The pharmacokinetics of carisoprodol and its metabolite meprobamate were studied in a crossover study of 24 healthy subjects (12 male and 12 female) who received single doses of 250 mg and 350 mg SOMA. The exposure of carisoprodol and meprobamate was dose proportional between the 250 mg and 350 mg doses. The Cmax of meprobamate was 2.5 ± 0.5 μg/mL (mean ± SD) after administration of a single 350 mg dose of SOMA, which is approximately 30% of the Cmax of meprobamate (approximately 8 μg/mL) after administration of a single 400 mg dose of meprobamate.

Absorption: Absolute bioavailability of carisoprodol has not been determined. The mean time to peak plasma concentrations (Tmax) of carisoprodol was approximately 1.5 to 2 hours. Co-administration of a high-fat meal with SOMA (350 mg tablet) had no effect on the pharmacokinetics of carisoprodol. Therefore, SOMA may be administered with or without food.

Metabolism: The major pathway of carisoprodol metabolism is via the liver by cytochrome enzyme CYP2C19 to form meprobamate. This enzyme exhibits genetic polymorphism (see Patients with Reduced CYP2C19 Activity below).

Elimination: Carisoprodol is eliminated by both renal and non-renal routes with a terminal elimination half-life of approximately 2 hours. The half-life of meprobamate is approximately 10 hours.

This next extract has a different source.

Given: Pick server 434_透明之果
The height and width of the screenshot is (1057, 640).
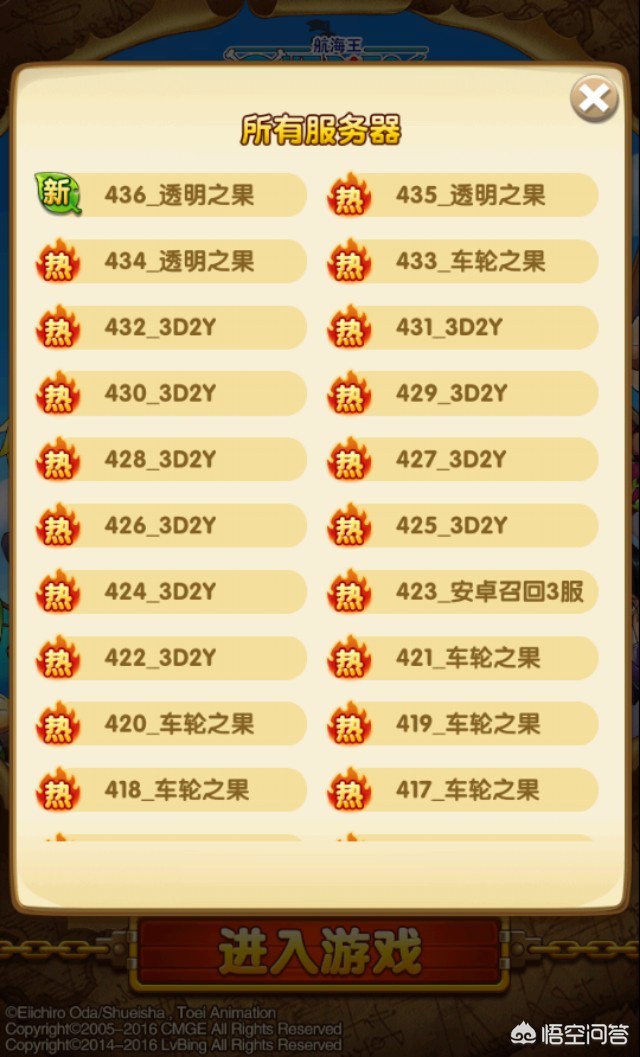Looking at the screenshot, I should 171,261.
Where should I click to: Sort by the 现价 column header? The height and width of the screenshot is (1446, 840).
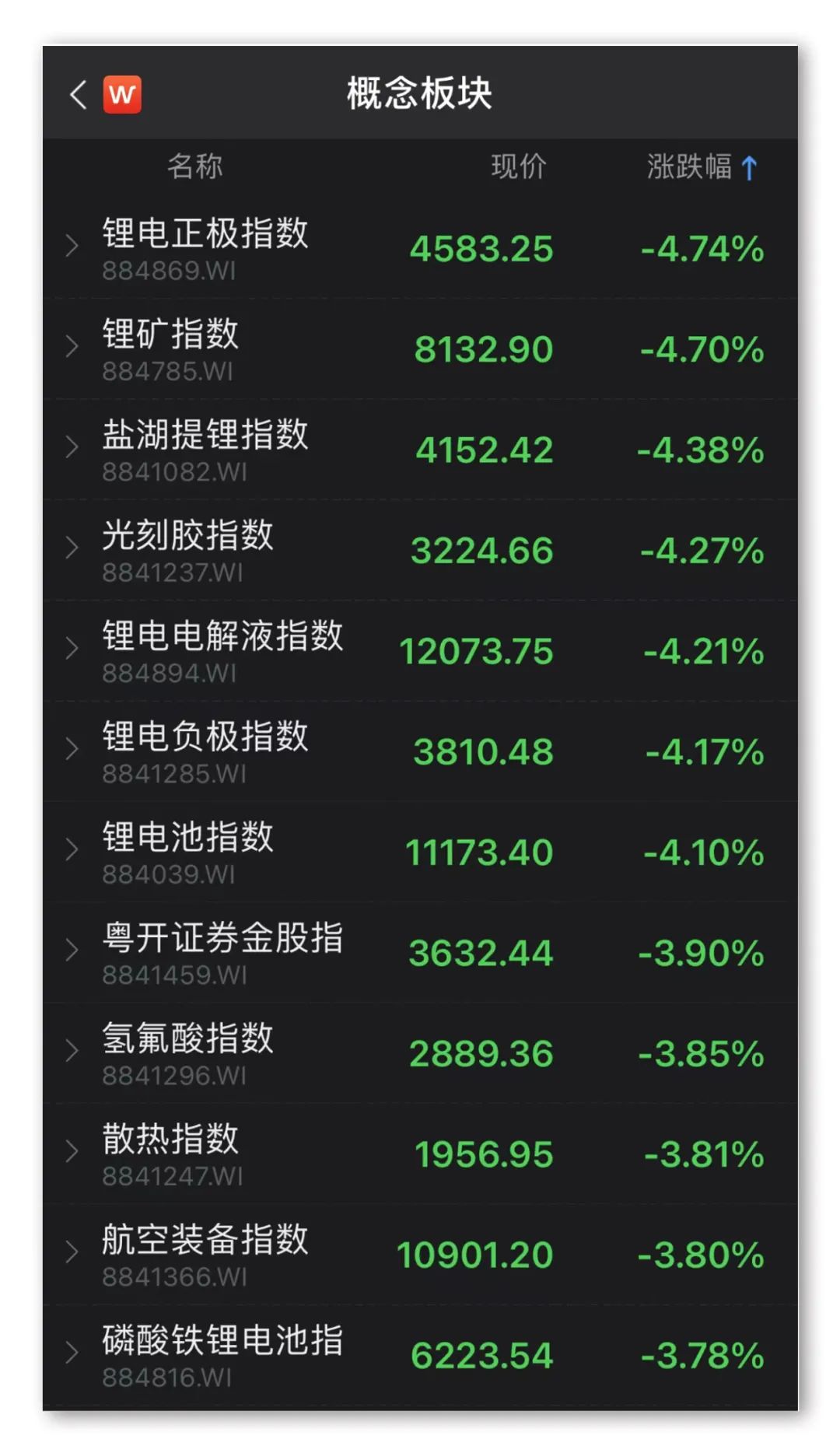(x=519, y=166)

Gender: Exposure of carisoprodol is higher in female than in male subjects (approximately 30-50% on a weight adjusted basis). Overall exposure of meprobamate is comparable between female and male subjects.

Patients with Reduced CYP2C19 Activity: SOMA should be used with caution in patients with reduced CYP2C19 activity. Published studies indicate that patients who are poor CYP2C19 metabolizers have a 4-fold increase in exposure to carisoprodol, and concomitant 50% reduced exposure to meprobamate compared to normal CYP2C19 metabolizers. The prevalence of poor metabolizers in Caucasians and African Americans is approximately 3-5% and in Asians is approximately 15-20%.

NONCLINICAL TOXICOLOGY

1. Carcinogenesis, Mutagenesis, Impairment of Fertility

Long term studies in animals have not been performed to evaluate the carcinogenic potential of carisoprodol.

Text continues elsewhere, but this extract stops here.